» **Task**:
Every line in the records below between the one holding "Task: Open the rental location map" and the one holding "Click the 100%", inclusive, is to be set down exactly; all other lines are to be left out.

» **Data items**:
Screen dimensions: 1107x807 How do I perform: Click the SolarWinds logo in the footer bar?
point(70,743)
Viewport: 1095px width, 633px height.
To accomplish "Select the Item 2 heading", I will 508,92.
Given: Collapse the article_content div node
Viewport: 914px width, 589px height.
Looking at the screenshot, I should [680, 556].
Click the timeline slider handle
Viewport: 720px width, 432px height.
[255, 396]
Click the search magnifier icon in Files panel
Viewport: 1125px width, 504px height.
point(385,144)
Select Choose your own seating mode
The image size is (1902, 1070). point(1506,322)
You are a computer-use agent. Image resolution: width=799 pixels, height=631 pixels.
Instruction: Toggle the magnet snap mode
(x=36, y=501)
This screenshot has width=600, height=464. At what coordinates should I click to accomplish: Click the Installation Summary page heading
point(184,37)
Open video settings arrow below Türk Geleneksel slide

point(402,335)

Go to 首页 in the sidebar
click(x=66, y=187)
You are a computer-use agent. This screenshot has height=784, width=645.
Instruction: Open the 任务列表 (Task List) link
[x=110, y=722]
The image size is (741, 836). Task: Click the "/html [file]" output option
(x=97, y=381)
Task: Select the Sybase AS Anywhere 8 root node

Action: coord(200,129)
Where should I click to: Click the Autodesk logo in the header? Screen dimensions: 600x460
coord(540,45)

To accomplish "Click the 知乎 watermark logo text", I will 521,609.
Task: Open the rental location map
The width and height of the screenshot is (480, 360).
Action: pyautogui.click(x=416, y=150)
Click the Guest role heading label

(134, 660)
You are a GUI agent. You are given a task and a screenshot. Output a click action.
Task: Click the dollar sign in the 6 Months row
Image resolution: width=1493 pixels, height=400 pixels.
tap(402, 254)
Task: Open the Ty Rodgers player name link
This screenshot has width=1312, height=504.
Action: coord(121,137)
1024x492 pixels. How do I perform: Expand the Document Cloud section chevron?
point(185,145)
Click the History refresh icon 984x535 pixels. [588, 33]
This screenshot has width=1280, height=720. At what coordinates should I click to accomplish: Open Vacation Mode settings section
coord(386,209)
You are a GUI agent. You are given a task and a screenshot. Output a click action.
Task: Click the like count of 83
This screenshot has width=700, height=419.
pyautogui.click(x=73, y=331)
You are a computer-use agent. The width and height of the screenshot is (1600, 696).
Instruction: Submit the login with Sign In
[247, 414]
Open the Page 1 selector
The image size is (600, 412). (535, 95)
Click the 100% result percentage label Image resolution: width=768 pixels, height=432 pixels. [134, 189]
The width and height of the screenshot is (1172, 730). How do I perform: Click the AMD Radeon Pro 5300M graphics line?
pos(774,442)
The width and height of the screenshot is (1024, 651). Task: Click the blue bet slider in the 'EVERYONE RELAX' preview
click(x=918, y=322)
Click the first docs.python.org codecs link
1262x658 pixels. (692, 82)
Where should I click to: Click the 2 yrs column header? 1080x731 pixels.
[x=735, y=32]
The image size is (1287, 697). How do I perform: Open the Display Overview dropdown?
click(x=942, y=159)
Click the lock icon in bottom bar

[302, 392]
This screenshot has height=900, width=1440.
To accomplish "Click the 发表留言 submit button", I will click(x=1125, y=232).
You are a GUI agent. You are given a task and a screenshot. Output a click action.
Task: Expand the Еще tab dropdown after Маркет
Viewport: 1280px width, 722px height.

» **Output for this task**:
Task: Open the rental location map
The width and height of the screenshot is (480, 360).
Action: pyautogui.click(x=416, y=150)
Click the Guest role heading label

(134, 660)
You are a GUI agent. You are given a task and a screenshot. Output a click action.
Task: Click the dollar sign in the 6 Months row
Image resolution: width=1493 pixels, height=400 pixels.
tap(402, 254)
Task: Open the Ty Rodgers player name link
This screenshot has width=1312, height=504.
Action: coord(121,137)
1024x492 pixels. How do I perform: Expand the Document Cloud section chevron?
point(185,145)
Click the History refresh icon 984x535 pixels. [588, 33]
This screenshot has width=1280, height=720. At what coordinates should I click to accomplish: Open Vacation Mode settings section
coord(386,209)
You are a GUI agent. You are given a task and a screenshot. Output a click action.
Task: Click the like count of 83
This screenshot has width=700, height=419.
pyautogui.click(x=73, y=331)
You are a computer-use agent. The width and height of the screenshot is (1600, 696).
Instruction: Submit the login with Sign In
[247, 414]
Open the Page 1 selector
The image size is (600, 412). (535, 95)
Click the 100% result percentage label Image resolution: width=768 pixels, height=432 pixels. [134, 189]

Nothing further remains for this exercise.